Para além de “Doutor Evangélico”, Santo António era chamado de “Arca do Testamento”, por saber de memória a Sagrada Escritura. A descrição da leitura do livro de Ben-Sirá assenta-lhe que nem uma luva, tal a luz da sabedoria que nele brilhava e que ainda brilha, pela devoção que se transmite a seu respeito de geração em geração.
António não foi só um professor de Teologia “contratado” por S. Francisco de Assis para os seus noviços. Nem foi só o “martelo dos hereges” para quem espalhasse desvios de doutrina. António foi, também, um grande agente de pastoral social, pois dizia: quem ama os pobres odeia a usura e aprecia o trabalho. E conta-se um episódio, entre a história e a lenda, que tem um grande valor pedagógico:
Na Toscana, decorria com pompa e circunstância o funeral de um senhor muito rico. Na cerimónia estava presente Santo António, o qual, movido por uma inspiração repentina, começou a gritar que aquele morto não devia ser enterrado num lugar sagrado (…) pois a sua alma estava condenada no inferno e, além do mais, aquele cadáver não tinha coração, conforme afirmou o Senhor no relato de Mateus: “Pois onde estiver o teu tesouro, ali estará também o teu coração” (Mt 6,21). Naturalmente, todos ficaram chocados com essa intimação e surgiu uma excitada troca de opiniões. Por fim, foram chamados uns cirurgiões, que abriram o peito do falecido. Mas não encontraram o coração que, segundo a previsão do santo, estava no cofre juntamente com o dinheiro aí guardado (…).
─ Polentone, Vita di S. Antonio
António acompanhou situações familiares de grande crise, entre endividamentos por causa de empréstimos com juros e hipotecas, suicídios e a viuvez. Pregando junto de todos o trabalho e o esforço como meios dignos de obter rendimentos, contra o poder dos mais fortes sobre os mais fracos. Ou seja: o dinheiro não se pode obter à custa das dívidas dos que nada têm. No capitulo IV da quinta parte (pp. 525-531) do seu romance histórico António Secreto, a força de um Santo, NICOLA VEGRO conta-nos pormenores sobre como o Santo, com a ajuda dos seus confrades, passou a “pente fino” todos os documentos e anotações trazido por uma viúva de um tal “Tonin” endividado. Ocasião para António confrontar a usura dos empréstimos e respetivos juros naquele tempo com a forma como o Evangelho aconselha a lidar com os pobres. Nesta atitude, vemos António a configurar-se com Jesus, que não deixa escapar a “mais pequenina letra” para que se cumpra a justiça em favor dos pobres.

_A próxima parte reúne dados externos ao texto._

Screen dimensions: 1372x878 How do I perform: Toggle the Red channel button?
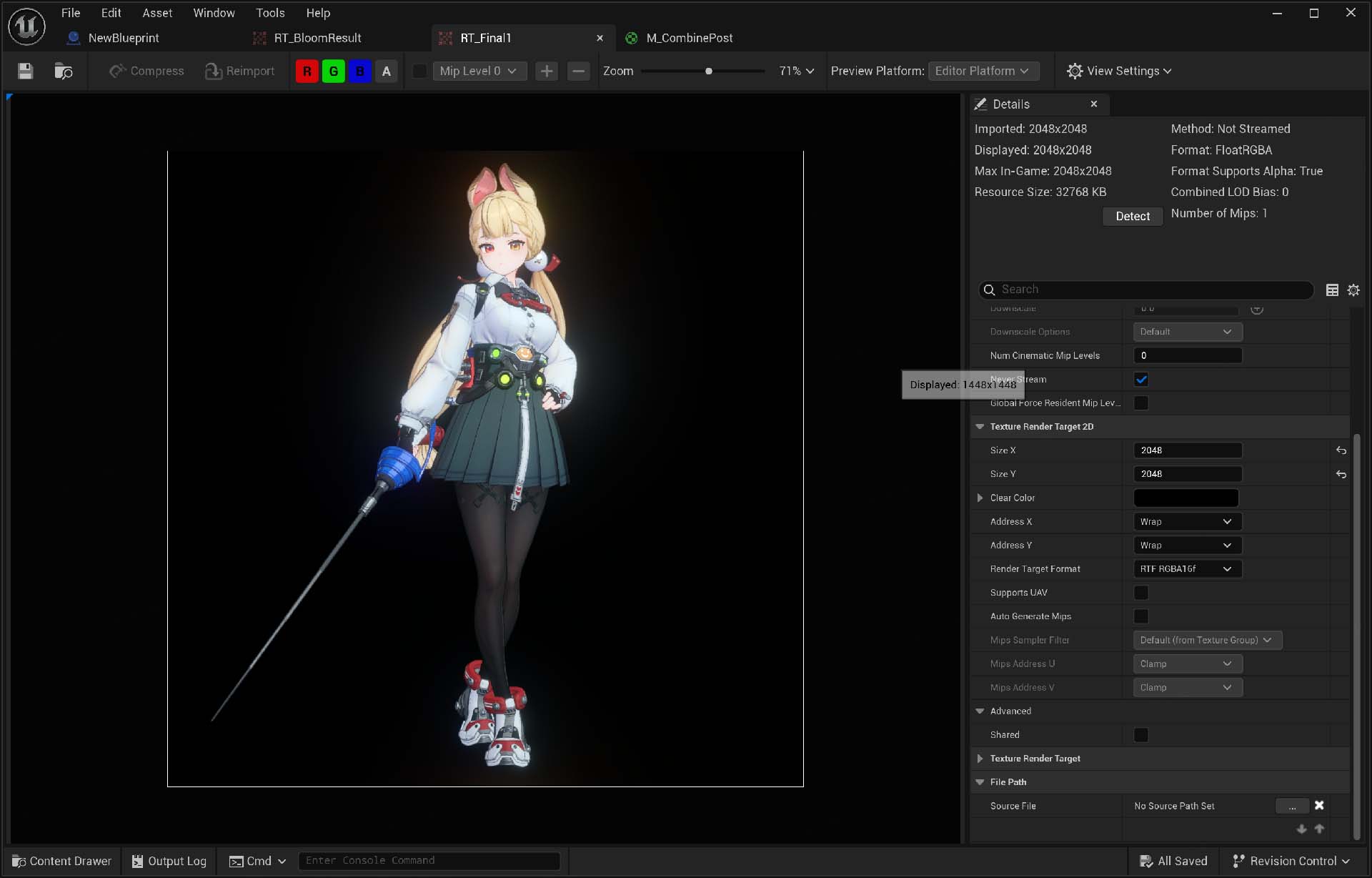307,71
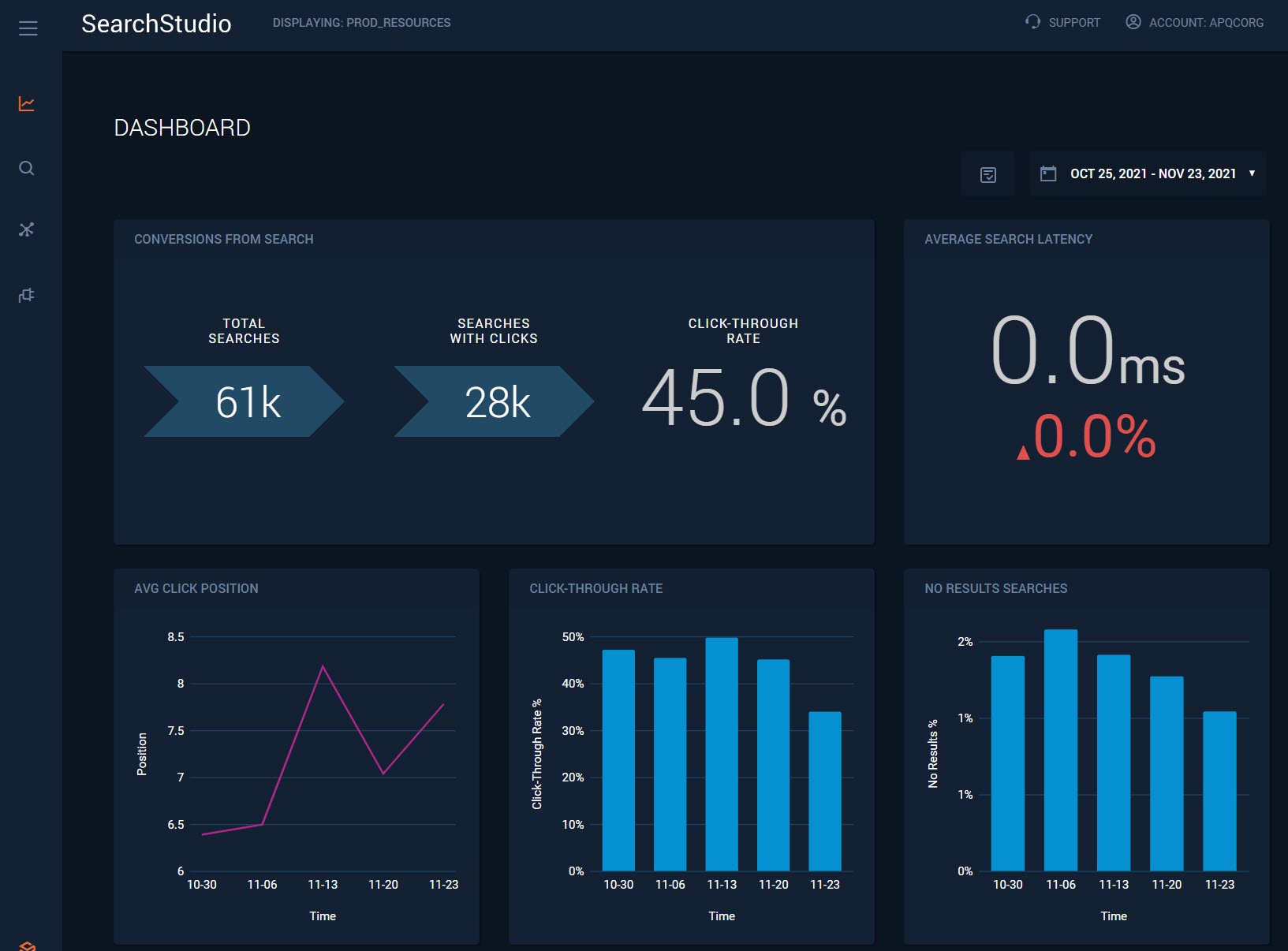The image size is (1288, 951).
Task: Click the SearchStudio logo
Action: [x=156, y=24]
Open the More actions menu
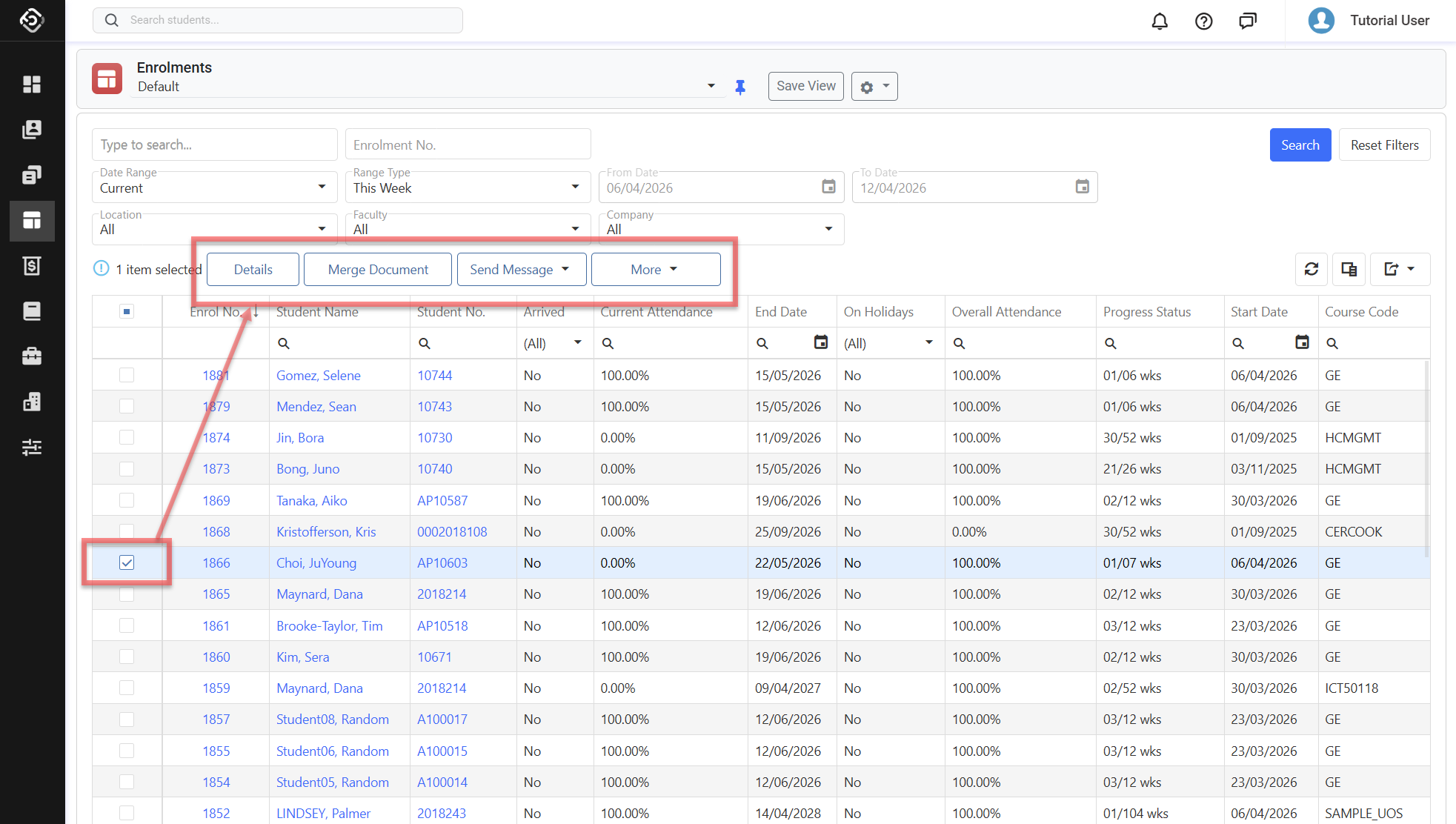 [655, 269]
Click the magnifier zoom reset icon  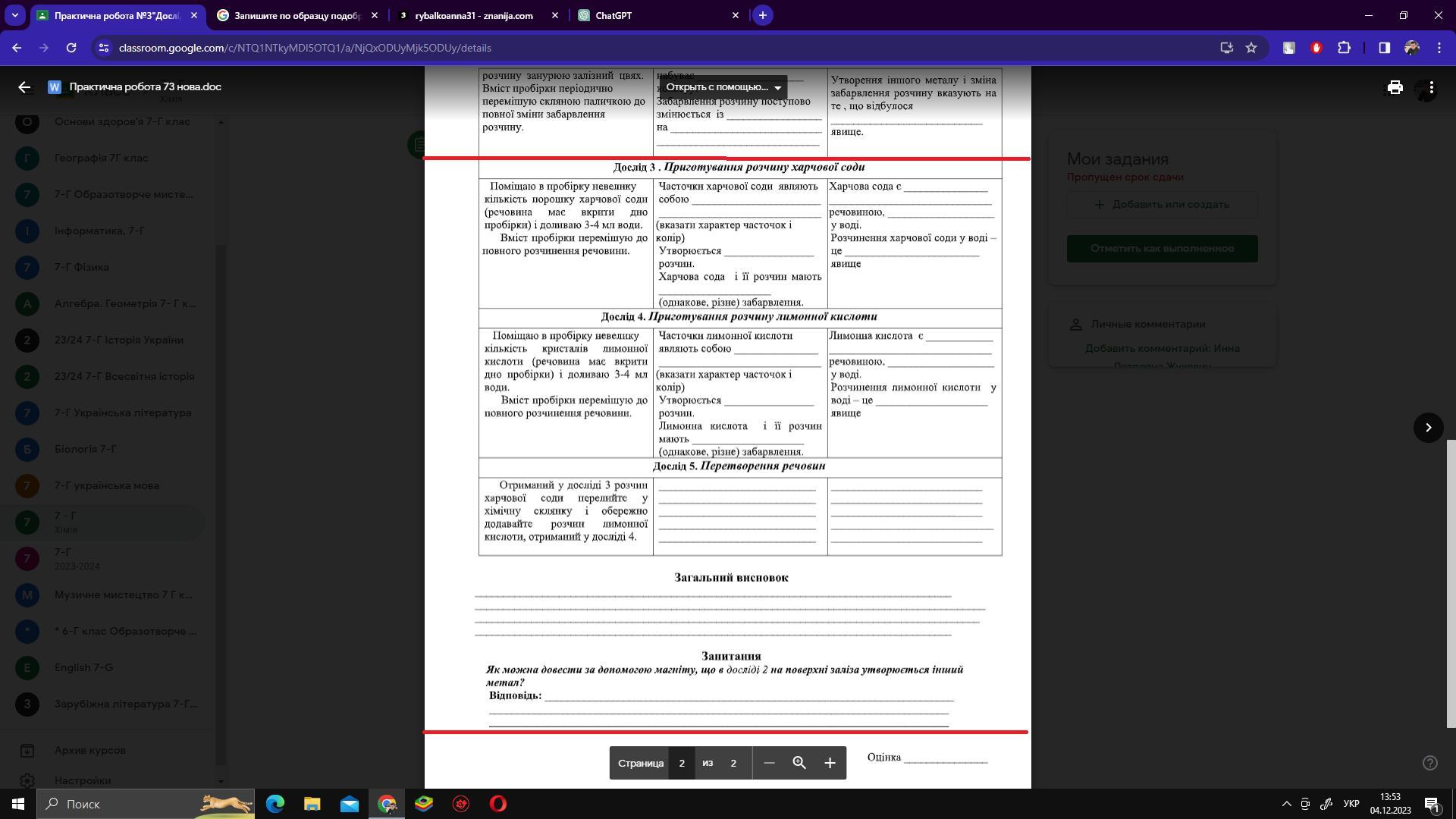pyautogui.click(x=799, y=763)
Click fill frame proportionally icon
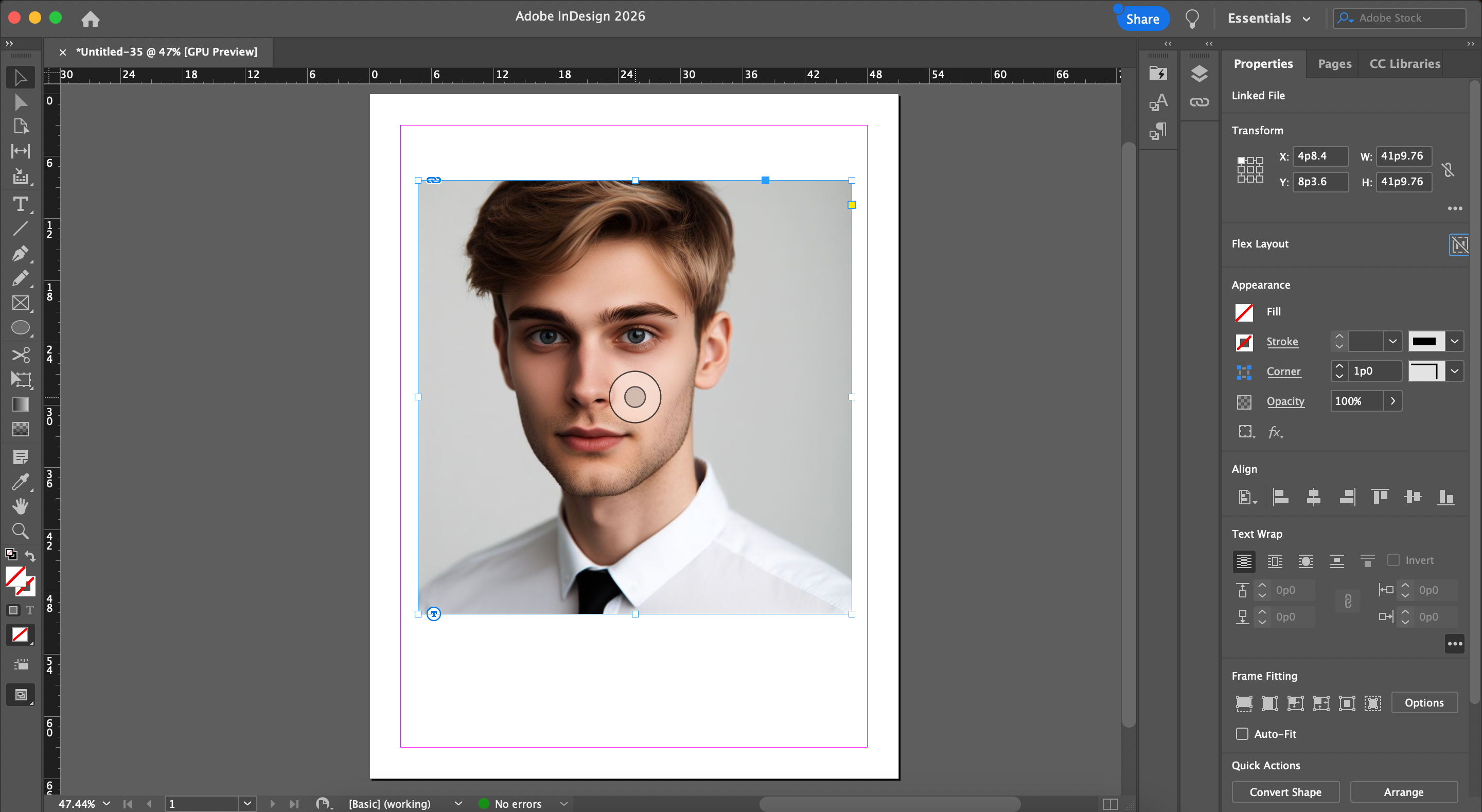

A doutrina social da Igreja levanta a sua voz que se expandiu largamente com o Papa Francisco, para que se pratique a economia de comunhão, melhor do que a economia solidária. Esta, apesar de resolver a emergência, precisa de que haja sempre pobres para que os mais fortes os beneficiem continuamente. Na prática: dá-se-lhes o peixe, mas não se-lhes ensina a pescar. Mais evangélico é “dar a cana para que se aprenda a pescar” (dar emprego), próprio da economia de comunhão, que para além de ajudar na emergência, também ajuda a estabilizar a vida a longo prazo. Porque não há só pobreza de dinheiro, mas também de saúde, cultura e valores.
Foi a partir da sensibilidade de S. Francisco de Assis, e fruto da palavra e da ação de Santo António que, ali pelo séc. XV, nasceram as primeiras formas de banca ética e sem fins lucrativos, nascidos para combater a usura.
Que a celebração desta festa nos ajude a todos a construir um mundo mais justo e fraterno, com o patrocínio de Santo António. O Senhor Jesus, no evangelho, chama-nos a ser sal e luz, precisamente para colaborarmos na missão de completar, quer dizer, para que a mais pequena letra ou o mais pequeno sinal se cumpram na vida. Quem pratica e ensina a verdade será grande no Reino dos Céus. É neste Reino que somos chamados a colocar os nossos corações!